**Trecho da página**
14.3.06

Federalismo e Cultura (Golbery Lessa)


Análise do documento Carta Visões da Cultura (São Paulo, 9 de setembro de 2003), elaborado pelo movimento “Visões da Cultura: um diálogo da sociedade civil sobre Políticas Culturais para o Brasil”

por Golbery Lessa

Introdução

Após uma análise detida, percebemos que o documento em foco expressa a perspectiva atualmente hegemônica na sociedade civil brasileira no que se refere ao Estado e às políticas públicas, particularmente às políticas de cultura. Esta perspectiva, como qualquer outro ponto de vista, demonstra ser capaz de desvelar determinados aspectos do real e, por outro lado, fechar a possibilidade da percepção de outros aspectos igualmente importantes. A nossa análise terá alcançado o seu objetivo se conseguir um equilíbrio na apresentação dos pontos do texto que iluminam e dos pontos que encobrem o melhor caminho para a compreensão e a redefinição das políticas culturais contemporâneas. Por outro lado temos também a intenção de apresentar as linhas gerais de um caminho alternativo, caminho que por certo revelará também a sua particularidade, mas que diferentemente da perspectiva criticada, não esconderá o seu ângulo específico e procurará acercar-se do ângulo que mais abertura tenha para os interesses universais, que no caso são os interesses da nação brasileira e dos seus estratos sociais oprimidos do ponto de vista social e cultural.

**Bloco de dados**

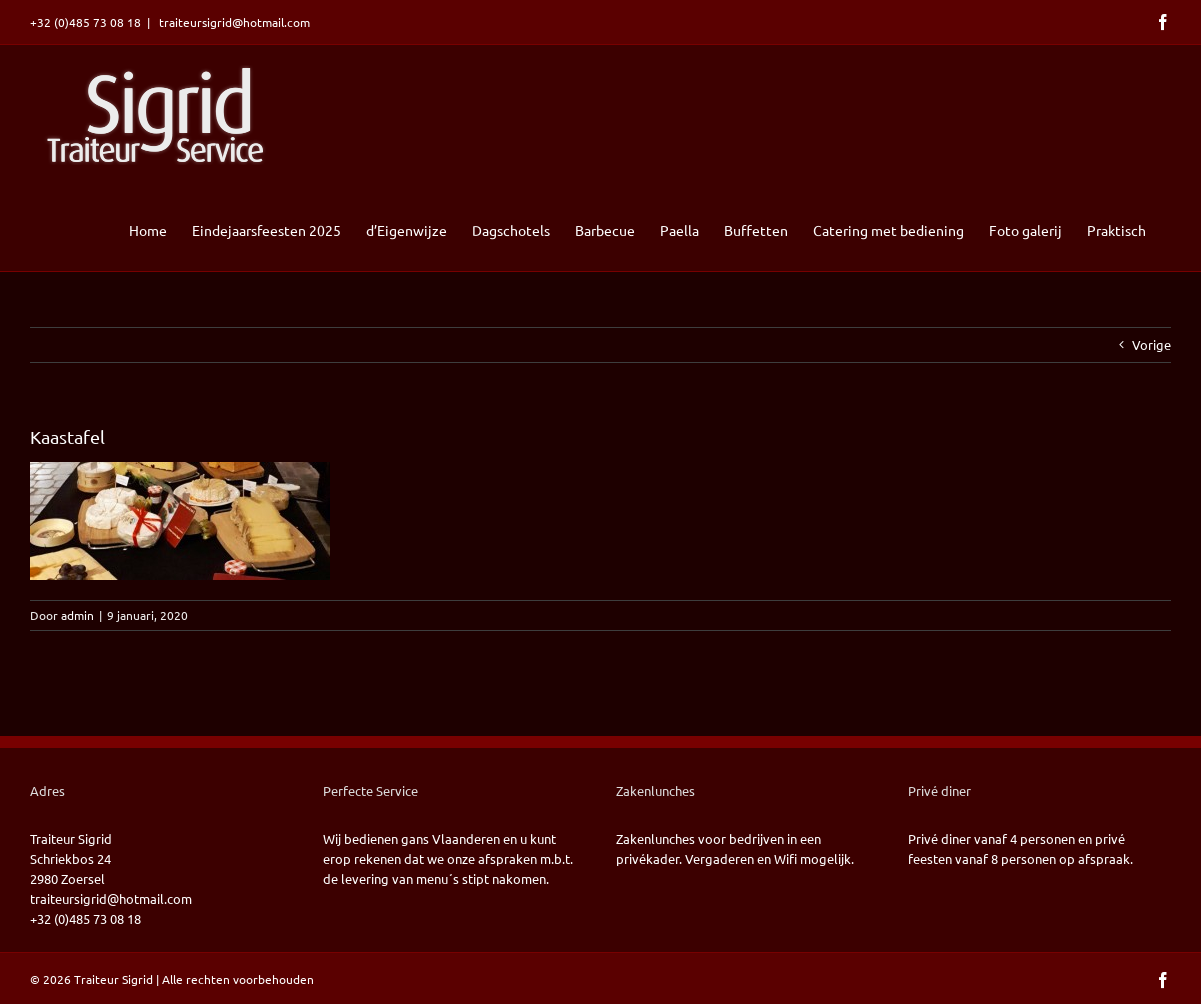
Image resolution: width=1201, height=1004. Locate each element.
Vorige (1151, 344)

**Tarefa escrita 1**
Liste os assuntos aos quais se refere, segundo a introdução do texto sobre federalismo e cultura, a perspectiva hoje hegemônica na sociedade civil brasileira.
**Tarefa escrita 2**
Prossiga o texto sobre federalismo e cultura a partir da última frase apresentada.

**Resposta correta 1**
O Estado, as políticas públicas e as políticas de cultura.

**Resposta correta 2**
No texto em análise há uma desconfiança no Estado e em seus agentes que são diretamente responsáveis pela formulação, avaliação e execução das políticas públicas: os burocratas e os políticos profissionais, principalmente aqueles que se encontram no nível federal; bem como fica clara uma crítica severa (mesmo que implícita) aos mecanismos da democracia representativa em contraste com a defesa aberta dos instrumentos próprios da democracia direta. Na medida em que o diagnóstico implícito é o de que os problemas se originam na não participação da sociedade civil e na não percepção do mercado (moderado pelos cidadãos e pelo Estado) como meio essencial de regular o universo cultural, a sociedade civil e o mercado surgem como as principais soluções dos problemas existentes. Essas duas instituições são apresentadas então como os melhores agentes para o planejamento e a execução das políticas públicas de cultura; o Estado é visto como um problema e como um sócio menor que pode cumprir um certo papel se for devidamente submetido à hegemonia das duas outras instâncias; essas duas instâncias também são pensadas em uma hierarquia: o mercado somente funciona, apenas se torna um “mercado livre”, se subordinado à sociedade civil.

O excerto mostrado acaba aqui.